SMF 2.1.4 has been released! Take it for a spin! Read more.

Main Menu

Subjects truncated to max 20 chars when posting in Greek!

Started by spiros, November 08, 2004, 09:23:38 PM

Previous topic - Next topic

spiros

I have just installed the forum and when testing it, it limits the characters in the subject to 20 if the subject is in Greek .... if in English there is no such limitation!

Please help!
http://www.translatum.gr/forum/index.php

This is a sample Greek subject:
Αυτή είναι μία δοκιμαστική δημοσίευση...

which gets truncated to
Αυτή είναι μία δοκι&

see it at
http://www.translatum.gr/forum/index.php/board,11.0.html

spiros

I did find the solution finally... I changed the character set in the English language file and it now works OK. It is a very funny error though - I wish somebody could explain it to me!

[Unknown]

The facility that makes Greek work with the wrong character set requires much more space character wise) than regular english characters.  Using the correct character set is the "right" way to do it.

-[Unknown]

geonahta

Quote from: afaton on November 08, 2004, 10:42:29 PM
I did find the solution finally... I changed the character set in the English language file and it now works OK. It is a very funny error though - I wish somebody could explain it to me!

Care to share a step_by_step desription for the solution you found? This is a bug that I have faced as well.


[Unknown]

Again, it is not a bug.  You are exploiting functionality that has been carefully designed to let you do it wrong.  For example, just because <br> works in xhtml doesn't mean it's valid xhtml.  Nor does it mean it will work properly.

If you are posting Greek with the Western character set, you are doing it the wrong way.  It is only because of special code in SMF that this even *kinda* works.  The limitations on text length cannot be so easily resolved, when you are doing it this - again I note - WRONG way.

To do it the right way, in your index language file, you need to specify another character set.  For example, you might put "Big5" for Chinese.  This file is Themes/default/langauges/index.yourlanguagename.php.  The character set is located near the very top of the file.

-[Unknown]

spiros

Now the same thing happens to Greek text posted with UTF-8....  Only windows-1253 seems to work properly for Greek; however, in case of putting accented characters (like French) they come out as unparsed entities, i.e. the French character "ç" comes out as &#231; in Fran&#231;ais.

Surely if this forum uses western encoding and it copes with Greek somehow "Ελληνικά" (test Greek word) there should be some solution.

Any ideas?

[Unknown]

Indeed, there is a solution - but it means that limits are not imposed correctly.

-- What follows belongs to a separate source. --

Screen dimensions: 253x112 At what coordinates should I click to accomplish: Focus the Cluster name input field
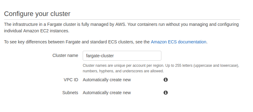(122, 56)
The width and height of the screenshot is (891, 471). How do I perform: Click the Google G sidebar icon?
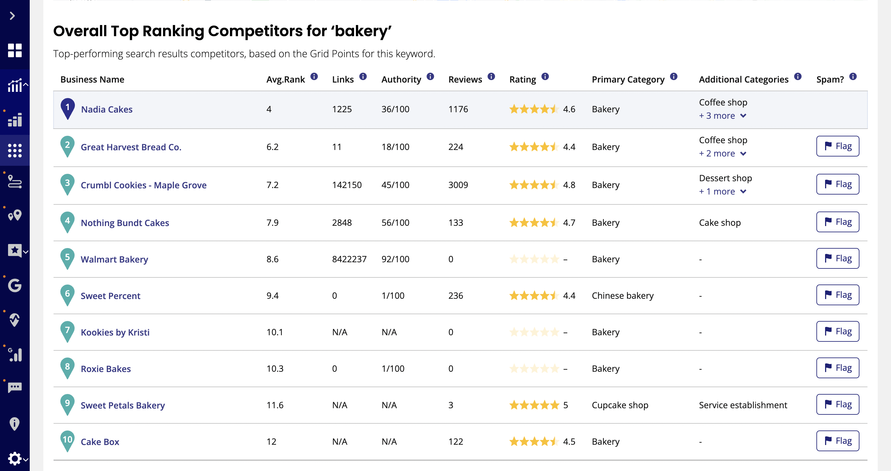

Of course the correct solution is to use a french language package (using the French character set) and a Greek language package (using Greek.)

-[Unknown]

drf

oh yes.. changing the language as mentioned at the index of language file to windows-1253 encoding works well! :)

spiros

I guess you do not use neither of these packages in this board yet my previous posting which contained examples of both Greek and French characters displayed OK. In other words, how is it possible to have correct display of Greek AND French characters in this board? I.e. to correctly parse entities in this case?

Quote from: [Unknown] on November 12, 2004, 12:00:16 PM
Indeed, there is a solution - but it means that limits are not imposed correctly.

Of course the correct solution is to use a french language package (using the French character set) and a Greek language package (using Greek.)

-[Unknown]

[Unknown]

Like I said, it fixes things automatically.  This can only be done when the wrong character set is used, but makes the limits (such as the subject) incorrect.

-[Unknown]

spiros

So let me see if I get this right (excuse my simple-mindedness) what you are saying is that if I change the board into say ISO-8859-1 then BOTH French AND Greek characters will be displayed correctly?

My problem is not having French and Greek in different pages - it is a translation forum and people ask about translations in various languages and French, English, Greek are mixed in the same post.

I am sure there must be some other solution like parsing the "strange characters" in a way that they display properly no matter the character set. I think it is just a matter of what editor is used. For example if I have a Greek character set and I insert in the html "&agrave;" or "&#224;" it will be displayed properly as an "a" with grave accent. Now, is it difficult for SMF to do the same thing when one pastes these sort of characters when default charset is Windows-1253 given that this is already the case with this board?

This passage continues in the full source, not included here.